-- Written task --
Copy the material from the line containing "You are a GUI" through the end, changing "screenshot" to "screen capture" and keeping everything else unchanged. Leave the pictures out of your copy.

::: Entries provided :::

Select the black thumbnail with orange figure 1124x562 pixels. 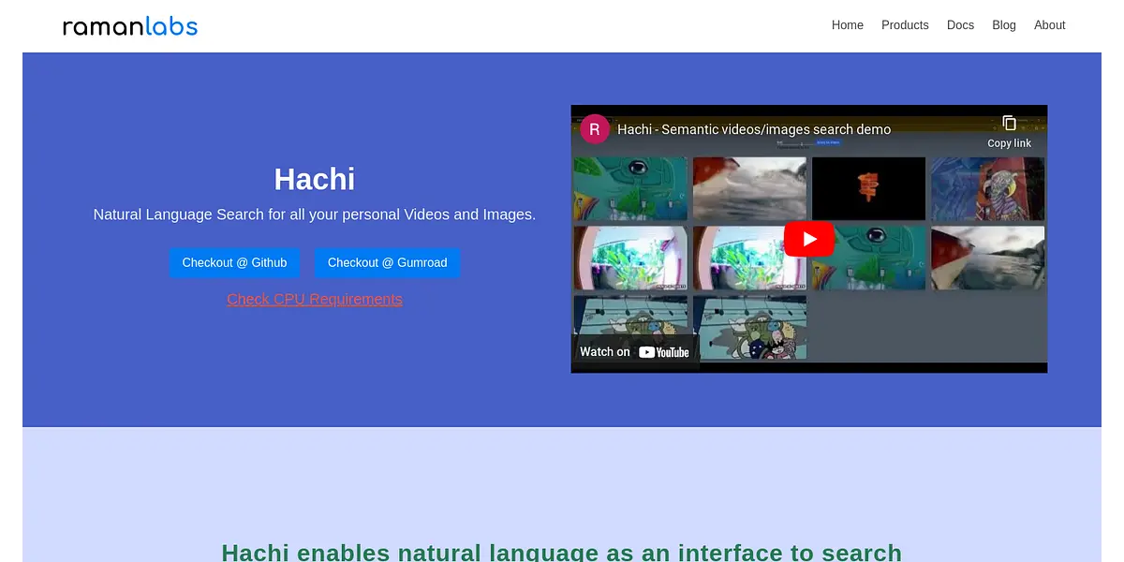coord(868,188)
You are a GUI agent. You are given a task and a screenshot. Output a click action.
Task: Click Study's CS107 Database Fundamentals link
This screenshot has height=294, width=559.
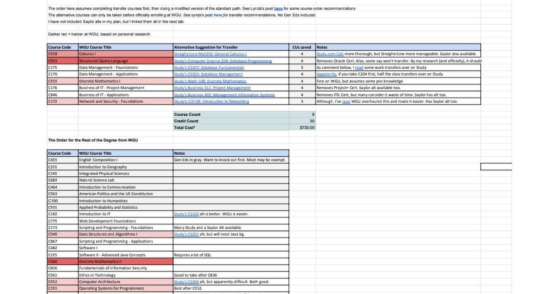point(209,68)
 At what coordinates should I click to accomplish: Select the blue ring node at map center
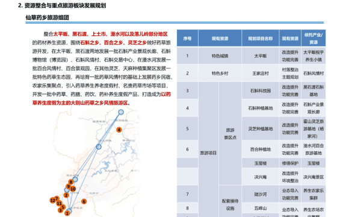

:::

-- Complete response --
You are a GUI agent. You are given a task and a screen capture. Output a click action.
Task: Click Study's CS107 Database Fundamentals link
This screen capture has height=294, width=559.
point(209,68)
 At what coordinates should I click to accomplish: Select the blue ring node at map center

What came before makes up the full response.